|
|
|
|
|
by AnimalMuppet
553 days ago
|
|
> I don't think it'd be fully correct to say that knowledge is only encoded by relations between words. The input/output of the model is tokens of text, but internally it'll be converted into high-dimensional semantic vector spaces of concepts. All right, how about this: LLMs do have actual knowledge - the knowledge that was encoded in the words in the training data. That's not how they store the data internally, but the actual knowledge comes from there. And I wasn't saying that that's enough. I was saying that the LLM advocates think, or at least claim, that it's enough. |
|
For non-multimodal models, and minus ephemeral context and what's encoded by the architecture (like the translational invariance of CNNs), I'd agree to that.
> And I wasn't saying that that's enough. I was saying that the LLM advocates think, or at least claim, that it's enough.

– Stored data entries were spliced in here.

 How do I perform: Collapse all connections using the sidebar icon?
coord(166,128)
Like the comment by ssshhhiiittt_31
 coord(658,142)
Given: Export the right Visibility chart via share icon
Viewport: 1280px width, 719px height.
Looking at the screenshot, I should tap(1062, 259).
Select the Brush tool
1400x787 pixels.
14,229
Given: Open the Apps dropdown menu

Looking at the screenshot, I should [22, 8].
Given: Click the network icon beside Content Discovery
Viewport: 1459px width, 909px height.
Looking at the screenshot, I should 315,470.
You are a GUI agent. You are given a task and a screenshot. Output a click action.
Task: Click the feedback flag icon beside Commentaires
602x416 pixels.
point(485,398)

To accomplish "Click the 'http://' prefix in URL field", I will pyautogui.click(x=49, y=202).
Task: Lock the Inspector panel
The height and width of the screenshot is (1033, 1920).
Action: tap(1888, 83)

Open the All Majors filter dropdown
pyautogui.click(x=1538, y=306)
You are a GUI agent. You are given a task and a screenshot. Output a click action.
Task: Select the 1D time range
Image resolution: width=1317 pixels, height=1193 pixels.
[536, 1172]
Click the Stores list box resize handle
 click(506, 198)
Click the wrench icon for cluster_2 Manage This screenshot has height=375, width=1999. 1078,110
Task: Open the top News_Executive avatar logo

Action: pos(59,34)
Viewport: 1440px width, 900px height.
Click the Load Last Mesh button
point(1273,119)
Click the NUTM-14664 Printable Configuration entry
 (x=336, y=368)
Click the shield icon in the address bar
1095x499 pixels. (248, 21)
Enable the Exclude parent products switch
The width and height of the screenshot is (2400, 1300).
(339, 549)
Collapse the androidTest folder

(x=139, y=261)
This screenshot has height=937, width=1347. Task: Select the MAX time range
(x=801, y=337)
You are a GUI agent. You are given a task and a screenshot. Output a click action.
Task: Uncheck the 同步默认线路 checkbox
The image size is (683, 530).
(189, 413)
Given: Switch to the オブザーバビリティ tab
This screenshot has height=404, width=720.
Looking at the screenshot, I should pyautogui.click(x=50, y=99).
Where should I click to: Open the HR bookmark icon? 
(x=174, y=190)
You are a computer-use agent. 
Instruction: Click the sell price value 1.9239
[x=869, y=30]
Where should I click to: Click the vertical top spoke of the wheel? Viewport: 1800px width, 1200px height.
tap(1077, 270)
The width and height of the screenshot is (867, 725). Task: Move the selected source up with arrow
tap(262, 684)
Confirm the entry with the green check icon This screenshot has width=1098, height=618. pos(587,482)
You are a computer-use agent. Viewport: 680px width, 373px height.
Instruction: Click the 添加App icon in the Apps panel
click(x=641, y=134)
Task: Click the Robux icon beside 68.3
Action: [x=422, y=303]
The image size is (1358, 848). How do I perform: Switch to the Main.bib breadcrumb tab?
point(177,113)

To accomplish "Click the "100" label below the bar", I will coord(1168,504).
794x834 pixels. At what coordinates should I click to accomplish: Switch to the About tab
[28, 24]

Most modern LLMs like GPT-4, LLaMA-3.2, Gemini, or Claude 3.5 are already multimodal (text, images, sometimes video, sometimes audio). If you primarily just meant that's a good pathway to building richer internal world representations (and thus better at answering questions involving 3D geometry, for instance) then I'd also agree there, though I don't see why it'd be a requirement for reasoning/etc. (opposed to just beneficial).